**Activity**
All of the data below should be copied exactly as it stands.

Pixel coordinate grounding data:
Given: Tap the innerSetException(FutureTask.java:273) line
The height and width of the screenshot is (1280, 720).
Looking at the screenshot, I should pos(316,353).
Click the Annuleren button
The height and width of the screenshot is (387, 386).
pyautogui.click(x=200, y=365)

**Answer below**
Given: Tap the innerSetException(FutureTask.java:273) line
The height and width of the screenshot is (1280, 720).
Looking at the screenshot, I should pos(316,353).
Click the Annuleren button
The height and width of the screenshot is (387, 386).
pyautogui.click(x=200, y=365)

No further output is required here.